= Problem details =
Your answer should be the entries, repeated exactly.

*** Opening of Data under study ***

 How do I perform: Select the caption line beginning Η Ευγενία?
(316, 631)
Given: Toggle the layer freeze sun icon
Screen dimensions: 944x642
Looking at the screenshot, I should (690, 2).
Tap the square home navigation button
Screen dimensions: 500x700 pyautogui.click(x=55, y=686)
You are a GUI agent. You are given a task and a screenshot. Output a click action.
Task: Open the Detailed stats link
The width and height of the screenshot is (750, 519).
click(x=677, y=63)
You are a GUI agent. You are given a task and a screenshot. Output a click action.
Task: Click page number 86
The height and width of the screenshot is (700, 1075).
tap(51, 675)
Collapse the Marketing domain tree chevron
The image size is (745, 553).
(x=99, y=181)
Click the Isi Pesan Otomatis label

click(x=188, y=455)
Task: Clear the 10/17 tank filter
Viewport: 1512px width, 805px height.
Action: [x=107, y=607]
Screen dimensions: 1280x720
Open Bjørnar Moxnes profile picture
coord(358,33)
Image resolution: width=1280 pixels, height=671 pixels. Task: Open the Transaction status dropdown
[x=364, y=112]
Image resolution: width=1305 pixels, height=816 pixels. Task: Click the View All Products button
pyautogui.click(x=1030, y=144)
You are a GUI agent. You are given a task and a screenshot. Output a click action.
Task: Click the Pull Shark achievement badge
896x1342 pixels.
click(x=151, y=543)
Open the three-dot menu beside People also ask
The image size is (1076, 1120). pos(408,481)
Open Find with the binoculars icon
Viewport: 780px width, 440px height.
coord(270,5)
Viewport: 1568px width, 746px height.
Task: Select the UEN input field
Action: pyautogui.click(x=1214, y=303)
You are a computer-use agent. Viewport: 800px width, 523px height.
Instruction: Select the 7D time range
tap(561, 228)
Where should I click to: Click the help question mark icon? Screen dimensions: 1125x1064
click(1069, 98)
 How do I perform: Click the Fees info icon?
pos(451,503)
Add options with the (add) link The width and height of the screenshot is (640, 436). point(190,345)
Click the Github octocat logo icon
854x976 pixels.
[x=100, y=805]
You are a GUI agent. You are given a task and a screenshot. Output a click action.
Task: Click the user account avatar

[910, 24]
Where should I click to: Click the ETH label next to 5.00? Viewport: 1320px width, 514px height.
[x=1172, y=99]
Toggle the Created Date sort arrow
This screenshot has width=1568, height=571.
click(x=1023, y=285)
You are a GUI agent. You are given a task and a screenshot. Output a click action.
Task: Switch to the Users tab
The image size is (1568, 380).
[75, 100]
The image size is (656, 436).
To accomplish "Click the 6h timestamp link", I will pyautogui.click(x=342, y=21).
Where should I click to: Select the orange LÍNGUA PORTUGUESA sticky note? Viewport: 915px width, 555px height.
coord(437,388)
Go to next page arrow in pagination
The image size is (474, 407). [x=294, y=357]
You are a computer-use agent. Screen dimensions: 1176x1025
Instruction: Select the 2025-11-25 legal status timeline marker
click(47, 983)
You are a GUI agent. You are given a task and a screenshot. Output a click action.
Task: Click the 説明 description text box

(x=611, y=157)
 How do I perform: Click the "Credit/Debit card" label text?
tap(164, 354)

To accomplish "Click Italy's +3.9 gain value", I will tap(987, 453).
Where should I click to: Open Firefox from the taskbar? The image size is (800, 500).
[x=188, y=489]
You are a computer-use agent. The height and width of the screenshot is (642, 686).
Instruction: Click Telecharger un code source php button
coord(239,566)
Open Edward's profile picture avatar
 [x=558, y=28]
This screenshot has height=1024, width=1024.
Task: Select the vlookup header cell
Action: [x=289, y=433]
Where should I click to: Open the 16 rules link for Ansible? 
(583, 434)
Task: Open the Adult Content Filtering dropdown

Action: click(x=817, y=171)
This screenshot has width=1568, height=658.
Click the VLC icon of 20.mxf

*** Close of Data under study ***

= Task answer =
 How do I perform: Select the caption line beginning Η Ευγενία?
(316, 631)
Given: Toggle the layer freeze sun icon
Screen dimensions: 944x642
Looking at the screenshot, I should (690, 2).
Tap the square home navigation button
Screen dimensions: 500x700 pyautogui.click(x=55, y=686)
You are a GUI agent. You are given a task and a screenshot. Output a click action.
Task: Open the Detailed stats link
The width and height of the screenshot is (750, 519).
click(x=677, y=63)
You are a GUI agent. You are given a task and a screenshot. Output a click action.
Task: Click page number 86
The height and width of the screenshot is (700, 1075).
tap(51, 675)
Collapse the Marketing domain tree chevron
The image size is (745, 553).
(x=99, y=181)
Click the Isi Pesan Otomatis label

click(x=188, y=455)
Task: Clear the 10/17 tank filter
Viewport: 1512px width, 805px height.
Action: [x=107, y=607]
Screen dimensions: 1280x720
Open Bjørnar Moxnes profile picture
coord(358,33)
Image resolution: width=1280 pixels, height=671 pixels. Task: Open the Transaction status dropdown
[x=364, y=112]
Image resolution: width=1305 pixels, height=816 pixels. Task: Click the View All Products button
pyautogui.click(x=1030, y=144)
You are a GUI agent. You are given a task and a screenshot. Output a click action.
Task: Click the Pull Shark achievement badge
896x1342 pixels.
click(x=151, y=543)
Open the three-dot menu beside People also ask
The image size is (1076, 1120). pos(408,481)
Open Find with the binoculars icon
Viewport: 780px width, 440px height.
coord(270,5)
Viewport: 1568px width, 746px height.
Task: Select the UEN input field
Action: pyautogui.click(x=1214, y=303)
You are a computer-use agent. Viewport: 800px width, 523px height.
Instruction: Select the 7D time range
tap(561, 228)
Where should I click to: Click the help question mark icon? Screen dimensions: 1125x1064
click(1069, 98)
 How do I perform: Click the Fees info icon?
pos(451,503)
Add options with the (add) link The width and height of the screenshot is (640, 436). point(190,345)
Click the Github octocat logo icon
854x976 pixels.
[x=100, y=805]
You are a GUI agent. You are given a task and a screenshot. Output a click action.
Task: Click the user account avatar

[910, 24]
Where should I click to: Click the ETH label next to 5.00? Viewport: 1320px width, 514px height.
[x=1172, y=99]
Toggle the Created Date sort arrow
This screenshot has width=1568, height=571.
click(x=1023, y=285)
You are a GUI agent. You are given a task and a screenshot. Output a click action.
Task: Switch to the Users tab
The image size is (1568, 380).
[75, 100]
The image size is (656, 436).
To accomplish "Click the 6h timestamp link", I will pyautogui.click(x=342, y=21).
Where should I click to: Select the orange LÍNGUA PORTUGUESA sticky note? Viewport: 915px width, 555px height.
coord(437,388)
Go to next page arrow in pagination
The image size is (474, 407). [x=294, y=357]
You are a computer-use agent. Screen dimensions: 1176x1025
Instruction: Select the 2025-11-25 legal status timeline marker
click(47, 983)
You are a GUI agent. You are given a task and a screenshot. Output a click action.
Task: Click the 説明 description text box

(x=611, y=157)
 How do I perform: Click the "Credit/Debit card" label text?
tap(164, 354)

To accomplish "Click Italy's +3.9 gain value", I will tap(987, 453).
Where should I click to: Open Firefox from the taskbar? The image size is (800, 500).
[x=188, y=489]
You are a computer-use agent. The height and width of the screenshot is (642, 686).
Instruction: Click Telecharger un code source php button
coord(239,566)
Open Edward's profile picture avatar
 [x=558, y=28]
This screenshot has height=1024, width=1024.
Task: Select the vlookup header cell
Action: [x=289, y=433]
Where should I click to: Open the 16 rules link for Ansible? 
(583, 434)
Task: Open the Adult Content Filtering dropdown

Action: click(x=817, y=171)
This screenshot has width=1568, height=658.
Click the VLC icon of 20.mxf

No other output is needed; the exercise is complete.